Take the lines below from the one with "Given: Expand the 公用对接 tree node" through the one with "Task: Open the OS-versies tab" and print only them, exactly. Don't print the pictures.
*** Opening Provided data ***
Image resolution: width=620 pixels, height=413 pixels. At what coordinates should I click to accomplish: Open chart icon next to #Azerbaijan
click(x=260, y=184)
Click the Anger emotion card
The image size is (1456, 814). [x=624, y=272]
*** Closing Provided data ***
*** Opening Provided data ***
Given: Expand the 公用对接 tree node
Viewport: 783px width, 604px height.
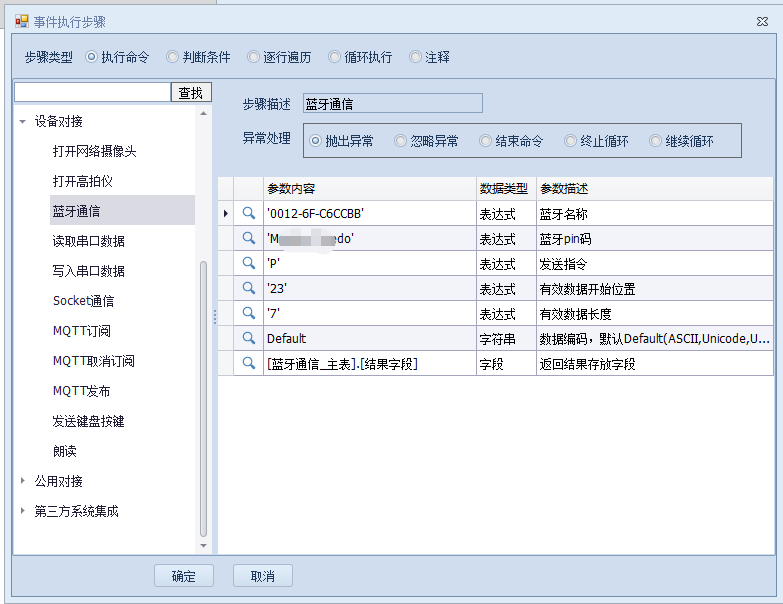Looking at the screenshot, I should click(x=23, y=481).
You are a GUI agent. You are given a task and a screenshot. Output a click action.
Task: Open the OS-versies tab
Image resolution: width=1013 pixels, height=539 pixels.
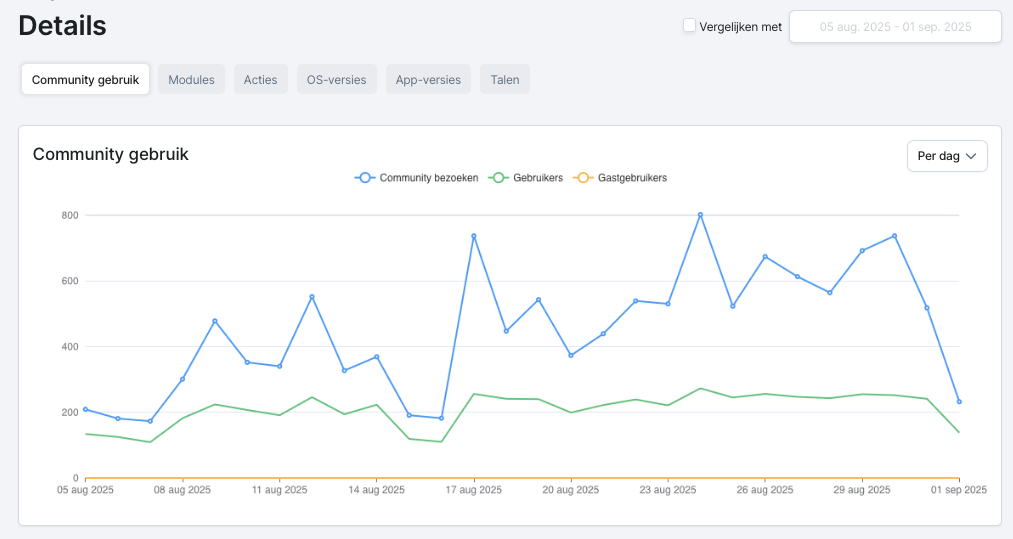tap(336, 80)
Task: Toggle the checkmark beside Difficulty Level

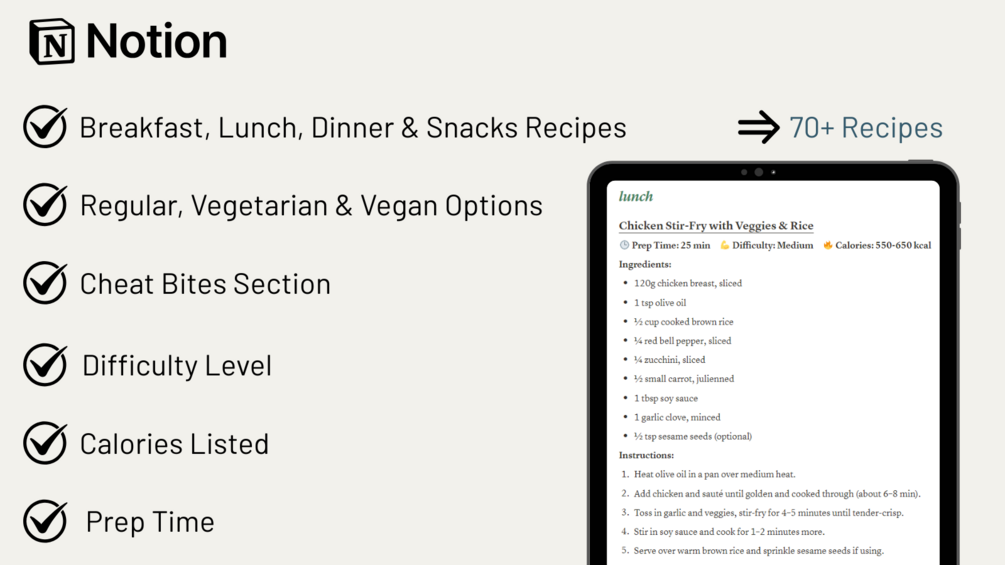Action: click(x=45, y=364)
*** Closing Provided data ***
*** Opening Provided data ***
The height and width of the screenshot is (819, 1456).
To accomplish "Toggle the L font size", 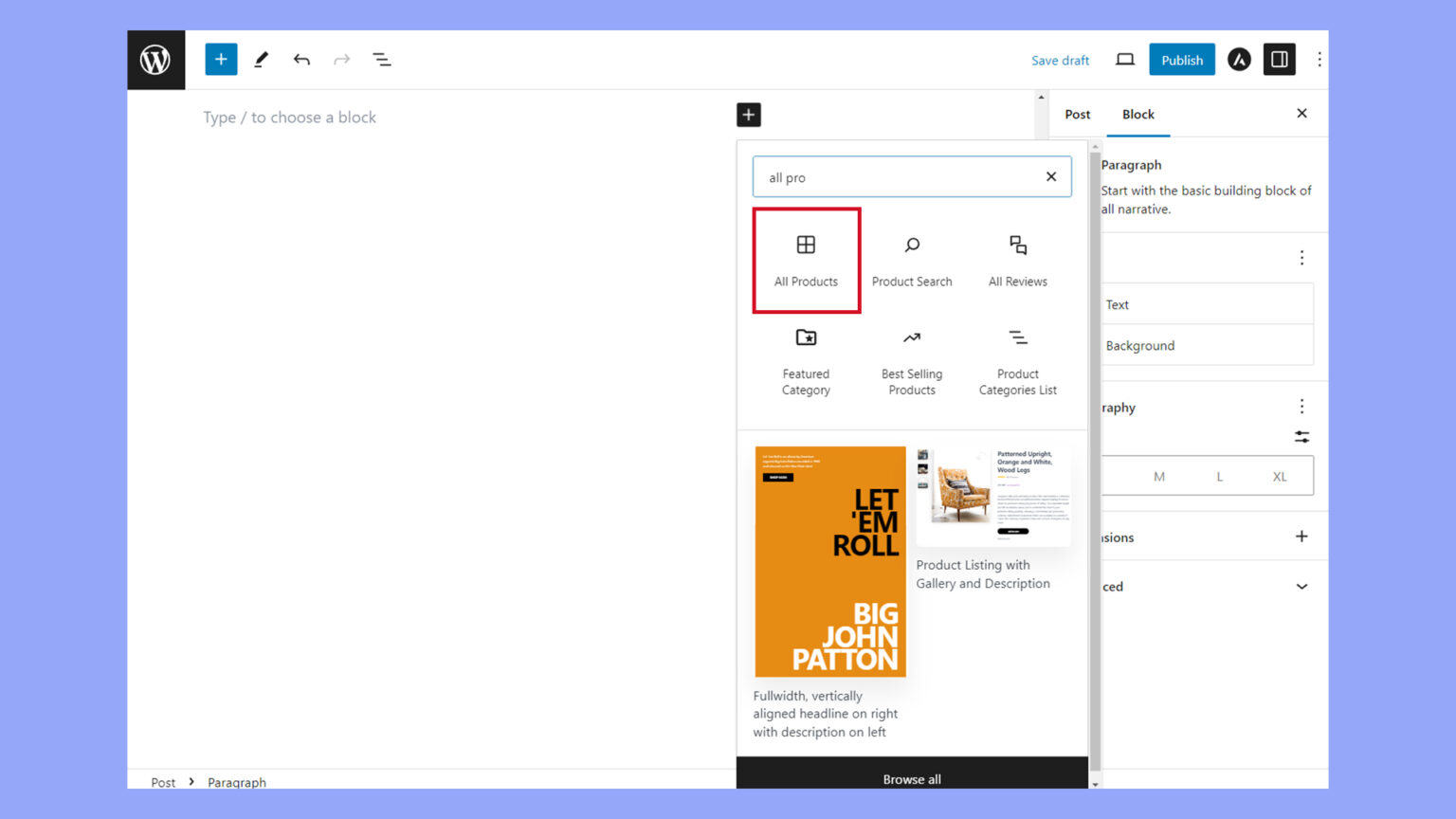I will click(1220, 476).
*** Closing Provided data ***
Answer for the task:
Given: Expand the 公用对接 tree node
Viewport: 783px width, 604px height.
Looking at the screenshot, I should click(x=23, y=481).
You are a GUI agent. You are given a task and a screenshot. Output a click action.
Task: Open the OS-versies tab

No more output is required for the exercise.